Work instruction: Every record needs to be set down again without a single difference.

Data for the task:
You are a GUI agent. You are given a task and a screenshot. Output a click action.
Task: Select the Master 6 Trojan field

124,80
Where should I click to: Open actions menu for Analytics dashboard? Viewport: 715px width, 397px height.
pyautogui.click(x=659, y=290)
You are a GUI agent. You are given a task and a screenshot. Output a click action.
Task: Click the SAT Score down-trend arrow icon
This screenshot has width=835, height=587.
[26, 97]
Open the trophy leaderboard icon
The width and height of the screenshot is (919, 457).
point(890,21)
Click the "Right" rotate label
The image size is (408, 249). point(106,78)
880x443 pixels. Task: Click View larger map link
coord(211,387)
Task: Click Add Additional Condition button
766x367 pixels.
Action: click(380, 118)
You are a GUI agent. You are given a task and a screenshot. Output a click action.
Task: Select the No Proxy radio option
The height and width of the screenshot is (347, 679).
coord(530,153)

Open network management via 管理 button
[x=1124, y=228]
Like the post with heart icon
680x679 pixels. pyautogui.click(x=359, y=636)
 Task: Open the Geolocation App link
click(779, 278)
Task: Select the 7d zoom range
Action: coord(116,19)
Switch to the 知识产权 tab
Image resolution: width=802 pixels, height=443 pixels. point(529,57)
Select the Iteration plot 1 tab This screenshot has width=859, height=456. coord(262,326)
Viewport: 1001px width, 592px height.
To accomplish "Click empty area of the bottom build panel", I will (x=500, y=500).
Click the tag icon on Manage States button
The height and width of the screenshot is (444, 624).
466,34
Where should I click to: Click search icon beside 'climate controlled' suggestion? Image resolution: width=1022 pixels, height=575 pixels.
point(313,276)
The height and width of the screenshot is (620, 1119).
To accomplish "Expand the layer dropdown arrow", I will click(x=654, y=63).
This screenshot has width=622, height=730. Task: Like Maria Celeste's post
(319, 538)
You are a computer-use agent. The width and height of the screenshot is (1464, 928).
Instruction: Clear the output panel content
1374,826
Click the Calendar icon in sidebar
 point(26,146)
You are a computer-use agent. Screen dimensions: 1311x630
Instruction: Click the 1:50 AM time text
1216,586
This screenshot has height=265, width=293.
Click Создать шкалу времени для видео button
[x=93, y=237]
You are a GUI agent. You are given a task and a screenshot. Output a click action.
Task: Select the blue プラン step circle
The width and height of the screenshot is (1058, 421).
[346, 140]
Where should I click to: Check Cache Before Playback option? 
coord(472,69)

Reply:
You are a GUI agent. You are given a task and a screenshot. Output a click action.
Task: Select the Master 6 Trojan field

124,80
Where should I click to: Open actions menu for Analytics dashboard? Viewport: 715px width, 397px height.
pyautogui.click(x=659, y=290)
You are a GUI agent. You are given a task and a screenshot. Output a click action.
Task: Click the SAT Score down-trend arrow icon
This screenshot has width=835, height=587.
[26, 97]
Open the trophy leaderboard icon
The width and height of the screenshot is (919, 457).
point(890,21)
Click the "Right" rotate label
The image size is (408, 249). point(106,78)
880x443 pixels. Task: Click View larger map link
coord(211,387)
Task: Click Add Additional Condition button
766x367 pixels.
Action: click(380, 118)
You are a GUI agent. You are given a task and a screenshot. Output a click action.
Task: Select the No Proxy radio option
The height and width of the screenshot is (347, 679).
coord(530,153)

Open network management via 管理 button
[x=1124, y=228]
Like the post with heart icon
680x679 pixels. pyautogui.click(x=359, y=636)
 Task: Open the Geolocation App link
click(779, 278)
Task: Select the 7d zoom range
Action: coord(116,19)
Switch to the 知识产权 tab
Image resolution: width=802 pixels, height=443 pixels. point(529,57)
Select the Iteration plot 1 tab This screenshot has width=859, height=456. coord(262,326)
Viewport: 1001px width, 592px height.
To accomplish "Click empty area of the bottom build panel", I will (x=500, y=500).
Click the tag icon on Manage States button
The height and width of the screenshot is (444, 624).
466,34
Where should I click to: Click search icon beside 'climate controlled' suggestion? Image resolution: width=1022 pixels, height=575 pixels.
point(313,276)
The height and width of the screenshot is (620, 1119).
To accomplish "Expand the layer dropdown arrow", I will click(x=654, y=63).
This screenshot has width=622, height=730. Task: Like Maria Celeste's post
(319, 538)
You are a computer-use agent. The width and height of the screenshot is (1464, 928).
Instruction: Clear the output panel content
1374,826
Click the Calendar icon in sidebar
 point(26,146)
You are a computer-use agent. Screen dimensions: 1311x630
Instruction: Click the 1:50 AM time text
1216,586
This screenshot has height=265, width=293.
Click Создать шкалу времени для видео button
[x=93, y=237]
You are a GUI agent. You are given a task and a screenshot. Output a click action.
Task: Select the blue プラン step circle
The width and height of the screenshot is (1058, 421).
[346, 140]
Where should I click to: Check Cache Before Playback option? 
coord(472,69)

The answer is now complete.